— Work task —
Restate word for word the lines of the data below, from the first through the one that has "Naslovnica (54, 241)".

[Collected data]

=== Section Start ===

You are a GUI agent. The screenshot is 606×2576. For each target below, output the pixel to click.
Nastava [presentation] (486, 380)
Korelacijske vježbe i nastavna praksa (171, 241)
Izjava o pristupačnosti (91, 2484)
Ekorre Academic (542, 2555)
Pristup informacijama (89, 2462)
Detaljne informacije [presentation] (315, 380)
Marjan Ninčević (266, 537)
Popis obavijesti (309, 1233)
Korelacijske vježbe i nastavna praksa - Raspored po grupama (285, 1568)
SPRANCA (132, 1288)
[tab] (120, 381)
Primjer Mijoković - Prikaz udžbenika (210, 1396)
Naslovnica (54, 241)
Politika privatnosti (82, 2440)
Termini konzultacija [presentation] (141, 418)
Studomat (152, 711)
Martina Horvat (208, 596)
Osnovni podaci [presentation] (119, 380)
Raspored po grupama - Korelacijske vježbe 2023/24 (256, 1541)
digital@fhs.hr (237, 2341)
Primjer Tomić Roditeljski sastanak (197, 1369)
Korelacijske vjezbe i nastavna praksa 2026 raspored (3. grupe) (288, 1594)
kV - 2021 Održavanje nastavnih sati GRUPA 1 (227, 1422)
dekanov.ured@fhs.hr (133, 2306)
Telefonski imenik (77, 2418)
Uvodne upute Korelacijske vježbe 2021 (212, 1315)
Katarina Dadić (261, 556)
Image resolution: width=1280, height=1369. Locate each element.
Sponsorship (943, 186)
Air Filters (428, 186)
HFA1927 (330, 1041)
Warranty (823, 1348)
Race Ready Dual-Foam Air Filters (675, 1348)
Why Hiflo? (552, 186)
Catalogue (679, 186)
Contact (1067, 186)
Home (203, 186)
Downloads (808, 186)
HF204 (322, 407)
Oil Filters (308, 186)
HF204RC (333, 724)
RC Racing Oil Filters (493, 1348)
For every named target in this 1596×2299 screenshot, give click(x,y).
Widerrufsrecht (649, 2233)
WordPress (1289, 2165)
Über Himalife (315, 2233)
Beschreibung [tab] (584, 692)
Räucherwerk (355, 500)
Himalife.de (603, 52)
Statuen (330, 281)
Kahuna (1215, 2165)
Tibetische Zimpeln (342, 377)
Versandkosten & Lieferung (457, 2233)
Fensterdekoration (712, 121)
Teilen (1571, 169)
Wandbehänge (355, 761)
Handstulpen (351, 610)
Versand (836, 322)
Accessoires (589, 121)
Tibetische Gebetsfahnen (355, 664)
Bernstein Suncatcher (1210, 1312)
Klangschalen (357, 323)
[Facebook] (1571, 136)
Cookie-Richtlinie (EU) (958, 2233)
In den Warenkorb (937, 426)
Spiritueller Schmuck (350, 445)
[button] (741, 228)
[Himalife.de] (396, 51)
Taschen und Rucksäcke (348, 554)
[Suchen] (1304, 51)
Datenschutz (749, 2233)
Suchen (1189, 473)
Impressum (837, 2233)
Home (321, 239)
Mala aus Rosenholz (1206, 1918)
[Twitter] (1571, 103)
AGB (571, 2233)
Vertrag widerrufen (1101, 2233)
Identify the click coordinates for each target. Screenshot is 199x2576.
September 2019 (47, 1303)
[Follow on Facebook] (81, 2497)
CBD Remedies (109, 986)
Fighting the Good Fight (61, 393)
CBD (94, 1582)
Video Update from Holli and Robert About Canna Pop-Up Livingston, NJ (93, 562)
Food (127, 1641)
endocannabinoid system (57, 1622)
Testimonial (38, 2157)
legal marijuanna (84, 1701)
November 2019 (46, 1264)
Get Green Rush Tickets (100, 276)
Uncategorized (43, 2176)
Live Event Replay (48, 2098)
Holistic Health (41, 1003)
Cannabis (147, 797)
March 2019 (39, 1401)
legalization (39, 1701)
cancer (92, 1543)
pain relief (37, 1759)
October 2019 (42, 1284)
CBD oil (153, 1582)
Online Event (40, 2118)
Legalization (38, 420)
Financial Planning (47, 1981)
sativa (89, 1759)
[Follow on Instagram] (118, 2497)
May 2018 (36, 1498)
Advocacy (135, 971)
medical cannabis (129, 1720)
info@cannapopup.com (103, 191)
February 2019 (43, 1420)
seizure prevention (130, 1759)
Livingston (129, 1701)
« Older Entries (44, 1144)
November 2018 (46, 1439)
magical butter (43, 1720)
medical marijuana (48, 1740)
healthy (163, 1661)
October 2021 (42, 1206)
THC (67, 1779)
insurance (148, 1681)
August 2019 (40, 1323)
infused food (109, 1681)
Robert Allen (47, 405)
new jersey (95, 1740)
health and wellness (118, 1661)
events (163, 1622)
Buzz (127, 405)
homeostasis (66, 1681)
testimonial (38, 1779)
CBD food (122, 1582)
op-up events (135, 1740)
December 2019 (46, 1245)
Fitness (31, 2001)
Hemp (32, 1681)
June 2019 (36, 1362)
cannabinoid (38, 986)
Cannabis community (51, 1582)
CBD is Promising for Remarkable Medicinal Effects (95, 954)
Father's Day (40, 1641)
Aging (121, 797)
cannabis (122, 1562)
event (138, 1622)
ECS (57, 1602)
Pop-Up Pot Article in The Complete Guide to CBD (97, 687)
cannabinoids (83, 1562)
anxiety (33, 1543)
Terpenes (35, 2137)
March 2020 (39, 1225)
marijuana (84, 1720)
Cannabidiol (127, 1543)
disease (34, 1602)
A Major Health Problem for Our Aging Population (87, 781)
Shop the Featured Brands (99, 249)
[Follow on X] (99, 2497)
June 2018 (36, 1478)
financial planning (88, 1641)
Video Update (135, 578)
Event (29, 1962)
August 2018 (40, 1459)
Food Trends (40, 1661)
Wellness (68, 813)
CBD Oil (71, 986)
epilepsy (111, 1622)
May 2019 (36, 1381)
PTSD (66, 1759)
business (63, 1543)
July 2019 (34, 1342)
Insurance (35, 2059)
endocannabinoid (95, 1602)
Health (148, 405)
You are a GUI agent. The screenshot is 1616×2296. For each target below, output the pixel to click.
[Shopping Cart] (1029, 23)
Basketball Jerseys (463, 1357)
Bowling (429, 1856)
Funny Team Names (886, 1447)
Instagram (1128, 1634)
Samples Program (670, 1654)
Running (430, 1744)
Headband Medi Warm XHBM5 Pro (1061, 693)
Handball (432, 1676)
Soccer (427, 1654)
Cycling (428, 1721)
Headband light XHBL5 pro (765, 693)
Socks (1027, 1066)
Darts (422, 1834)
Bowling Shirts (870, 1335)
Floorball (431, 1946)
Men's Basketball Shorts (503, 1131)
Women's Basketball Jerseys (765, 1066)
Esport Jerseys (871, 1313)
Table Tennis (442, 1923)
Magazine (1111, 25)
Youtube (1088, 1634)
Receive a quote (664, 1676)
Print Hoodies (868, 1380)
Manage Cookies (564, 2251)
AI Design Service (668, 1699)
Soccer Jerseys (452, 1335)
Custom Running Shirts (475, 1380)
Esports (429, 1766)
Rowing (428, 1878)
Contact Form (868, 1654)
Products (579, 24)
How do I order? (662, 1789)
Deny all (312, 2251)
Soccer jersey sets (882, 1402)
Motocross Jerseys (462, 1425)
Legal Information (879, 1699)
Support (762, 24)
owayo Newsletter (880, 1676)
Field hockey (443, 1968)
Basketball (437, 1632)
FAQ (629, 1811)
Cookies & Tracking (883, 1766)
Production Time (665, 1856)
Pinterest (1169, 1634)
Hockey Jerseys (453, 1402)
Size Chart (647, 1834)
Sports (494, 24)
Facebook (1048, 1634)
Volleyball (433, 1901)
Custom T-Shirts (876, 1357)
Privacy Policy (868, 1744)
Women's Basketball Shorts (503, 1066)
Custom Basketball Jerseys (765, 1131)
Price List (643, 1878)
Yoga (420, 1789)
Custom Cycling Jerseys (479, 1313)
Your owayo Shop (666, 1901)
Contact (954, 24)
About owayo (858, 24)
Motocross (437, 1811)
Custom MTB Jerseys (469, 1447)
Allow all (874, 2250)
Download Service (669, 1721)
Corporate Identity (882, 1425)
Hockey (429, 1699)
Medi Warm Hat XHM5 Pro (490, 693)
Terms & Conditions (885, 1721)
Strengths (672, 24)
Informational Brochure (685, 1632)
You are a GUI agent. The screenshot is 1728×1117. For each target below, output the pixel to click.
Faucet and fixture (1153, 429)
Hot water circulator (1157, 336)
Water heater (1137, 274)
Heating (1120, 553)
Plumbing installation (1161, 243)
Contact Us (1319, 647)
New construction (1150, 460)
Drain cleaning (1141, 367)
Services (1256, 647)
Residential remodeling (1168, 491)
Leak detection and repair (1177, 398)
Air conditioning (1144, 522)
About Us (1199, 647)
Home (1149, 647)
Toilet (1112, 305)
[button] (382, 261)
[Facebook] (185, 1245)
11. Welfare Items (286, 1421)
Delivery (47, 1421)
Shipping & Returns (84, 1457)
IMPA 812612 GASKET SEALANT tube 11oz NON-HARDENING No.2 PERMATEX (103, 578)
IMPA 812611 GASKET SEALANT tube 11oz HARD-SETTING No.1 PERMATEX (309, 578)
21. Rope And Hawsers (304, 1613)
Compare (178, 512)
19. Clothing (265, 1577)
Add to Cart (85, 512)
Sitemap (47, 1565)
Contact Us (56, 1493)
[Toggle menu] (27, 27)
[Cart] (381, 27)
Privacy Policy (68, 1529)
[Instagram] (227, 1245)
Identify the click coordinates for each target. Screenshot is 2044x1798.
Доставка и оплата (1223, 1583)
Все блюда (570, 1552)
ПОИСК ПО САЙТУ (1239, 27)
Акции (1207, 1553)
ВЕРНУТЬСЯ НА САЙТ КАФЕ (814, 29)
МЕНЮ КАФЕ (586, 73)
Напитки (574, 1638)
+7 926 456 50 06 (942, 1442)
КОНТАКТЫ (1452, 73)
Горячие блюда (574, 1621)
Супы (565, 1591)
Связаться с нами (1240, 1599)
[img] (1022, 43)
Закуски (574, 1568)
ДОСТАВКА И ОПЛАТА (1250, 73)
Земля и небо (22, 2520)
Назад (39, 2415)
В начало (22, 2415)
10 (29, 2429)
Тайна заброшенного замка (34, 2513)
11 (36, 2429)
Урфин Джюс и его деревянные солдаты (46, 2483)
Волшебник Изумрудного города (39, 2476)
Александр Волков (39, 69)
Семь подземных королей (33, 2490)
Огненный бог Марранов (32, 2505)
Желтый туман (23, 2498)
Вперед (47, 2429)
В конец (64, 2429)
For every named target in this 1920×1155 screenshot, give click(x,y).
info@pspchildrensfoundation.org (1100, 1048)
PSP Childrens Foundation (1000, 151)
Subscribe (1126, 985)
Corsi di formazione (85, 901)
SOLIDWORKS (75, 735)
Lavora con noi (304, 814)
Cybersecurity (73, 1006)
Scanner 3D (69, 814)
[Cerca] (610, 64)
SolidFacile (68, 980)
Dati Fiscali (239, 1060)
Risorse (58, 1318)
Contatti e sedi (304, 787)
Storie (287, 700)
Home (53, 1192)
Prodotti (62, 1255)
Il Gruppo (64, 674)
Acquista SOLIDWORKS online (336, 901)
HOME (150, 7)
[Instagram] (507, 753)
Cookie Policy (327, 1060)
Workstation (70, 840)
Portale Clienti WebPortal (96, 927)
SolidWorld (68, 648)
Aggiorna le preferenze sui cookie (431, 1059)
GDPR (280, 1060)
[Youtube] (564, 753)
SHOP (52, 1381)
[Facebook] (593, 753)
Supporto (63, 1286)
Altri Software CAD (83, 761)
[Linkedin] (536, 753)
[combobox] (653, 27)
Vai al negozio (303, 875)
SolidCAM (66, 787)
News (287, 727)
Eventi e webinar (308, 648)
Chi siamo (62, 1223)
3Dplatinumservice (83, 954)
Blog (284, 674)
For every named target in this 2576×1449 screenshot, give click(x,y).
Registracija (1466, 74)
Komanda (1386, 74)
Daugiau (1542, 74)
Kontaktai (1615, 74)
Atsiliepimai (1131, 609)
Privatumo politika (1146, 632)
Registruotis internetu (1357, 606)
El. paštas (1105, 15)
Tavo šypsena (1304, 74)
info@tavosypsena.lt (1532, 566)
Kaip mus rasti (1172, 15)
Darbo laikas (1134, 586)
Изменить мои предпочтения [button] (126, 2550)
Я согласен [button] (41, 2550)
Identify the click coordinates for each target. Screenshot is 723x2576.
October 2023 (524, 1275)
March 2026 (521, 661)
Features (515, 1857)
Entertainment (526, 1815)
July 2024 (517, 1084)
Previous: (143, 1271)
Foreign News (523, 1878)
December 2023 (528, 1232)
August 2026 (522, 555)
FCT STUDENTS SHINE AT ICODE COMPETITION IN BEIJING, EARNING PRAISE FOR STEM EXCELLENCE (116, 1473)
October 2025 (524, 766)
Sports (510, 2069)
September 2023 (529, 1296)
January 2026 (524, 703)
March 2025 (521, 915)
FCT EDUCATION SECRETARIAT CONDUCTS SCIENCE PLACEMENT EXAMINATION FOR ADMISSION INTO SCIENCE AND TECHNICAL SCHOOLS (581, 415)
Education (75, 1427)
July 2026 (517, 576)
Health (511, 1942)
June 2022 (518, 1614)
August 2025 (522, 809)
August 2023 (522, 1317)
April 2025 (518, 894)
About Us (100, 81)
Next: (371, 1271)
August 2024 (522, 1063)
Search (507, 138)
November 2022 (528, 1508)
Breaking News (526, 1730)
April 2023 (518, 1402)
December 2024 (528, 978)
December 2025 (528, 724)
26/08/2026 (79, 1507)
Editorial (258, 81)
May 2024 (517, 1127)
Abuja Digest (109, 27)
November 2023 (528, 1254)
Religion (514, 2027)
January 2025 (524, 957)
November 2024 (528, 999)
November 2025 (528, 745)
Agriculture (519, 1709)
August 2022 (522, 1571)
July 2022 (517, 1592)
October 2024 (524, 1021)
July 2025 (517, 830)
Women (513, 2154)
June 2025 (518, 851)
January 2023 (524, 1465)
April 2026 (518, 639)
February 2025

=== Section End ===

— Response —
You are a GUI agent. The screenshot is 606×2576. For each target below, output the pixel to click.
Nastava [presentation] (486, 380)
Korelacijske vježbe i nastavna praksa (171, 241)
Izjava o pristupačnosti (91, 2484)
Ekorre Academic (542, 2555)
Pristup informacijama (89, 2462)
Detaljne informacije [presentation] (315, 380)
Marjan Ninčević (266, 537)
Popis obavijesti (309, 1233)
Korelacijske vježbe i nastavna praksa - Raspored po grupama (285, 1568)
SPRANCA (132, 1288)
[tab] (120, 381)
Primjer Mijoković - Prikaz udžbenika (210, 1396)
Naslovnica (54, 241)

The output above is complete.